Charging the Future: How Solar Power Can Support the Electric Vehicle Revolution

Ed Rottmann
Solar power and electric vehicles

During a time when the roar of gas-guzzling engines is giving way to the quiet hum of electric vehicles (EVs), a revolution is unfolding on our streets. With over 2 million EVs already cruising U.S. roads and numbers set to soar, people tend to ask: How do we power this electric dream without overloading our grid? 

The answer lies in a game-changing alliance between EVs and solar energy. This isn’t just about keeping the lights on; it’s about reimagining our energy landscape through the lens of distributed generation. Solar panels not only ease the grid’s burden but also unlock unprecedented economic and environmental benefits. 

As the adoption of EVs increases, grid capacity and the amount of electricity available to charge these vehicles is going to be a potential bottleneck for wider adoption. Relying solely on traditional power plants and transmission infrastructure for this increased amount of electricity would not be the best way to avoid this bottleneck, in my opinion. Distributed generation – or smaller electrical generation sites at homes or businesses– would greatly increase our ability to add the necessary capacity that these EVs will need. Solar is the most cost-effective way to create this scale of distributed generation.  

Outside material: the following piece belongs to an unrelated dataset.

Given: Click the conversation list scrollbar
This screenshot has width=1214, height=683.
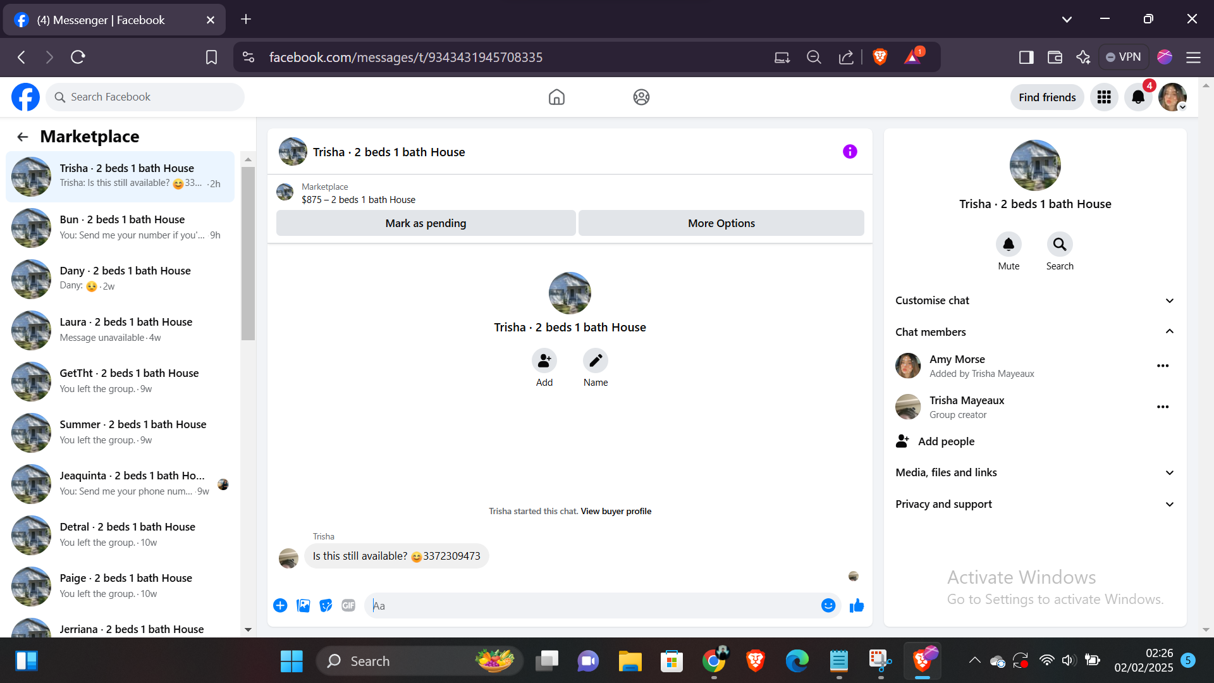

There are three reasons for this:

  • Economics
  • Additional capacity to the grid (via distributed solar generation)
  • Sustainability

Let’s look into the economics of charging your EV with home or commercial solar. The United States Department of Transportation estimates the average American drives 13,500 miles a year (or 40 miles per day). If you drive a gas or diesel powered car, you will end up paying just under $2,000 per year for that. If you drive an EV, you will need around 50 kWh of electricity for every 200 miles. That figure equates to an annual amount of around $400 to drive your car in the state of Tennessee if you’re using grid electricity. A person only needs 5-8 400-watt panels to charge their EV and these panels last 30 years. If a person can charge their car solely from the panels on their home, the cost savings are substantial over the life of the panels. 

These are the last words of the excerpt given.